Na decisão sobre a cirurgia, a mãe do caso 1 não referiu a ponderação de riscos, o surgimento de dúvidas ou questionamentos sobre os benefícios do procedimento, nem a exposição de seus medos aos outros (equipe, familiares ou colegas). Tampouco cogitou outras possibilidades e alternativas de cuidado. A não realização da cirurgia não podia sequer ser pensada, havendo uma disposição enfática em fazer a cirurgia e aderir imediatamente à indicação médica. Decidir significou “ter de fazer” a cirurgia. Esta foi associada à maior chance de viver, como se fosse isenta de riscos, e não fazê-la, à menor chance de viver. A convicção de decidir pela cirurgia como uma decisão pela vida revela que, nesse caso, houve pouco espaço psíquico para a apreciação dos vários aspectos (risco e benefício, vida e morte) presentes em qualquer decisão. Como o relato dessa mãe em muitos momentos expressava o oposto daquilo que se constatava de suas atitudes e ações, supôsse que a decisão inquestionável pela cirurgia poderia ser entendida como expressão do mecanismo psíquico de formação reativa (Freud, 1926/1996). Na formação reativa, um conflito inconsciente devido à ambivalência de querer e não querer a cirurgia dá origem à ênfase em uma única manifestação emocional – favorável à cirurgia – de forma a suprimir da consciência as tendências inconscientes opostas (de temer os riscos, de recusar ou questionar a cirurgia).
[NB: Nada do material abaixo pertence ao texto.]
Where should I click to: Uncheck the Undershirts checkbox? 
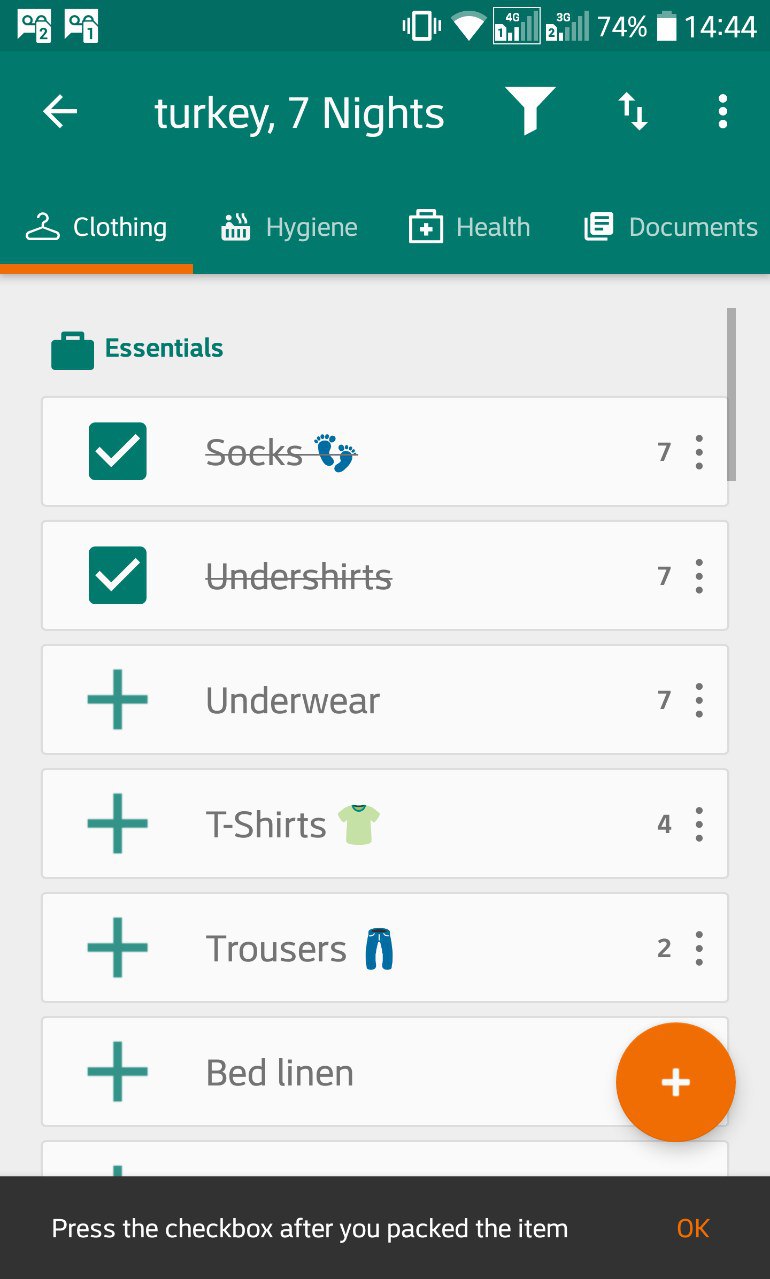pos(118,576)
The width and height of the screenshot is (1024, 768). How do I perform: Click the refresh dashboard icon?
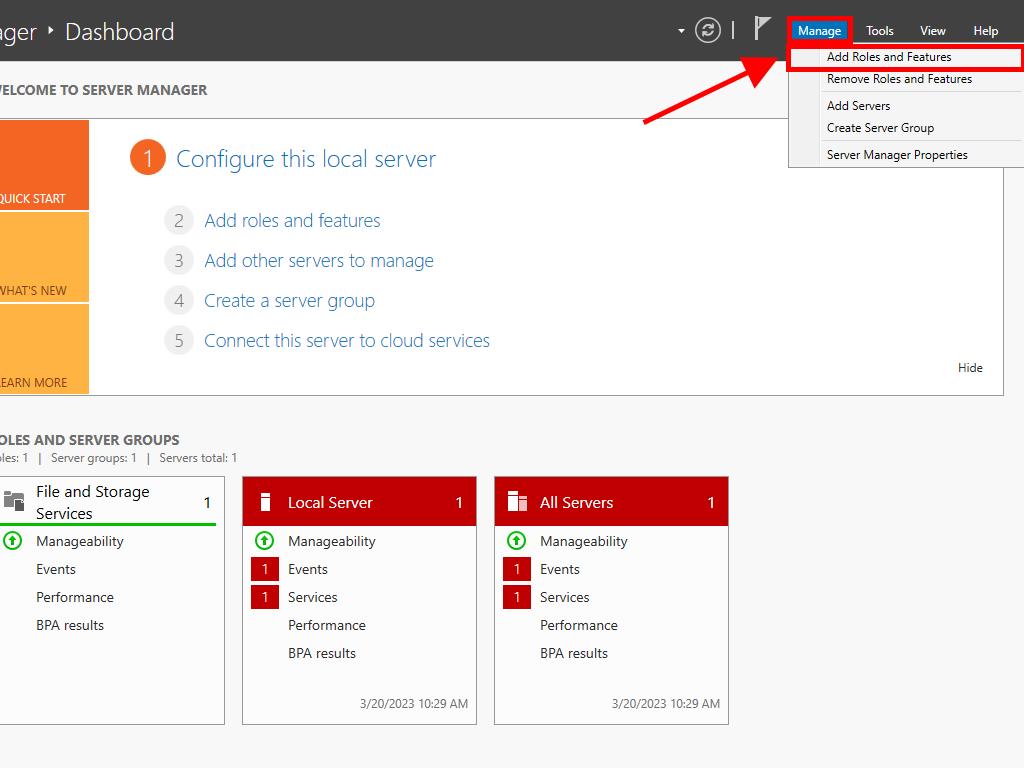tap(708, 31)
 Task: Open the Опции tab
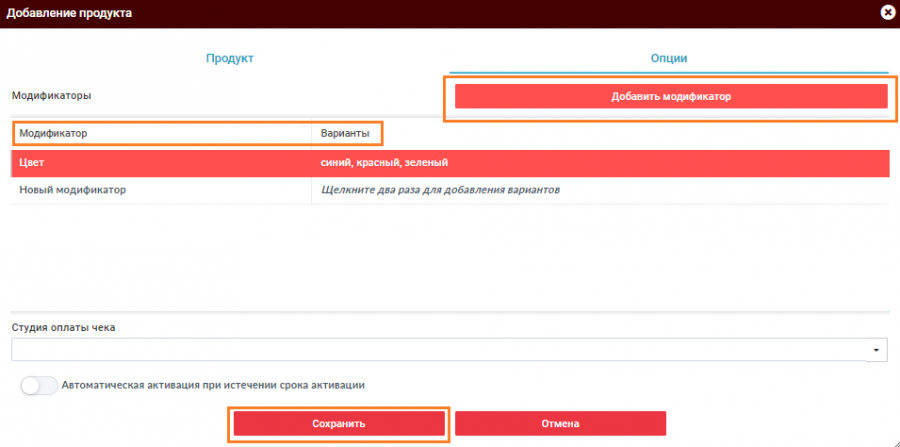tap(669, 59)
Por trazerem conflitos à consciência, essas tendências são encobertas, resultando em uma manifestação tão ostentada e pronunciada da tendência contrária, a de aceitar, que desvia a atenção do lado conflituoso da ambivalência, como se não existisse. Concluiu-se que atitudes de recusa da cirurgia foram manifestadas indiretamente no caso 1 apesar das tentativas de afastá-las.

No caso 2, decidir implicou confrontar-se com o conflito diante do procedimento médico: autorizar algo que era para o bem da saúde física, mas que comportava riscos. Esse conflito pôde ser refletido pela mãe e a decisão ponderada. As atitudes observadas no processo decisório foram de recusar a intervenção, abandonar o tratamento e voltar para casa, como uma forma de fazer o bem para a filha e para ela: para a filha não sofrer tanto e ela não perder a filha. O medo de perder a filha na cirurgia era acirrado pelo falecimento de outras crianças, que lhe atestava que o tratamento podia ser falível. A recusa da cirurgia aparece como tendência momentânea devido a uma soma de circunstâncias adversas e significou uma proteção contra a perda. Observouse que houve reflexão tanto na atitude de recusa da cirurgia quanto na aceitação posterior, pois, apesar de ter cogitado algumas vezes tirar a filha do hospital, a mãe não concretizou essa atitude e pôde ponderála, sobretudo, a partir da interlocução com outras pessoas. A presença de “um outro” é importante para ajudar aquele que passa pela doença no relacionamento com esta que é uma experiência extremamente solitária (Knobloch, 2002).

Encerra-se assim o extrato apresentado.